SweetnsourNZ · 21/12/2025 13:17

This was nothing to do with telling the truth. This was about showing off and spitefully ruining other people's fun. If he and his family didn't want to participate in the Santa myth why did they stay at all.

It has everything to do with telling the truth i.e. what he said was true.

We have no idea whether the motivation of the 6 year old was really to spitefully ruin other people’s fun. He was 6 years old! Maybe he’s just sharing what he knows.

If I was his parent, would I get him to shut up? Of course I would. But as his parents didn’t, the OP has to react to what happened. And to suggest that the 6 year old wasn’t telling the truth because he was shouting and disruptive is… disingenuous. He WAS telling the truth.

ASimpleLampoon · 21/12/2025 14:54

Santa isn't real though. Neither is " magic"

this is what happens when people use expensive gifts to manipulate children

Not all of them comply.

MasterBeth · 21/12/2025 15:05

Whatafustercluck · 21/12/2025 09:00

It's about what is the norm, though, isn't it? In the UK, Santa is a huge part of Christmas. Most children, the vast majority in fact, grow up believing.

As someone up thread said, I don't go around shouting that God doesn't exist, because I respect others' beliefs. I may say that I don't believe in God though, which is very different. It maintains my own view, whilst respecting that others are different.

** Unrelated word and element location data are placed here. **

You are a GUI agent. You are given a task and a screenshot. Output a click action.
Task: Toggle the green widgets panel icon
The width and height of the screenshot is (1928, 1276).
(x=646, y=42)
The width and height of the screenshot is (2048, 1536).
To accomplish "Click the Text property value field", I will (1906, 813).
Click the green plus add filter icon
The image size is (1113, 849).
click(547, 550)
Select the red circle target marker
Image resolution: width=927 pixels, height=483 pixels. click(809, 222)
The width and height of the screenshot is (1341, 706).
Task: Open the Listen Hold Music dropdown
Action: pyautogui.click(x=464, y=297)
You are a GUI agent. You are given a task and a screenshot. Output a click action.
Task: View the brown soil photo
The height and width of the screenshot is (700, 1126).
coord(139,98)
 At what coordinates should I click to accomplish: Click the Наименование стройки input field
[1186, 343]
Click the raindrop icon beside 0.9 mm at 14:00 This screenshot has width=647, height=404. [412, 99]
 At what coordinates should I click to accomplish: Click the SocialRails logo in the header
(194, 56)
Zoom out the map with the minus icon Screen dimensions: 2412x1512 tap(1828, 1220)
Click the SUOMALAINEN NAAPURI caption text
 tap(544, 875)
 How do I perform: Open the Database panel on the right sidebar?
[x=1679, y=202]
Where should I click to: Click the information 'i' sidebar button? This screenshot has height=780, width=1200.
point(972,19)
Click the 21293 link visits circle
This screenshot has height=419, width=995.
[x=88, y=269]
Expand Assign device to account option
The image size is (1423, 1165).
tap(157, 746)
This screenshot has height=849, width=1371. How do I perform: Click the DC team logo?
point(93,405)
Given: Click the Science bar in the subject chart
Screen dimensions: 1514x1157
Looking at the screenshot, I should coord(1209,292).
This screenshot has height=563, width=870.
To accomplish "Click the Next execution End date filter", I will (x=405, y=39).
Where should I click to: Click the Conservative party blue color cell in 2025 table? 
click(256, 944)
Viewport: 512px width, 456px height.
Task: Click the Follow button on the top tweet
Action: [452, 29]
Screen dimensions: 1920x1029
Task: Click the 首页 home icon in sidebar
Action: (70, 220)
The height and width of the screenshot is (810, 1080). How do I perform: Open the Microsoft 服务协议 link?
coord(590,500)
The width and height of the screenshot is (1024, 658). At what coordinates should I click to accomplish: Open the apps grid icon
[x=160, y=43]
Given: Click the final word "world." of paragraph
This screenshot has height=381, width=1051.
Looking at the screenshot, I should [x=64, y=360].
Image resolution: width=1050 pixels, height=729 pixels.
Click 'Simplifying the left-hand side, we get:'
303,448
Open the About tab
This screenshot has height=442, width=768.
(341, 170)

This lesson - respect for and responsibility to others - begins in childhood. Selfish, smug, entitled, disrespectful children have a tendency to grow into larger adult versions. Such as the ones who take pride in recounting the story about how they made other children in their primary class cry by telling them that Santa isn't real. My child is autistic, at 9 years old she has more awareness of, and care for, other people's feelings than many 'adults' on here.

Edited

It is ridiculous to equate belief in Santa to religious belief. No sane adult believes Santa is real. It’s just a story we tell children who, by the age of 7 or 8, are usually able to work out that it’s not true.

”Respecting the belief” of an infant who believes that Santa exists, or the Tooth Fairy exists or that their teddy bear comes to life and talks to them at night, is categorically different to the respect we give to adults. We don’t mock them, but we gently educate them over time that they are wrong.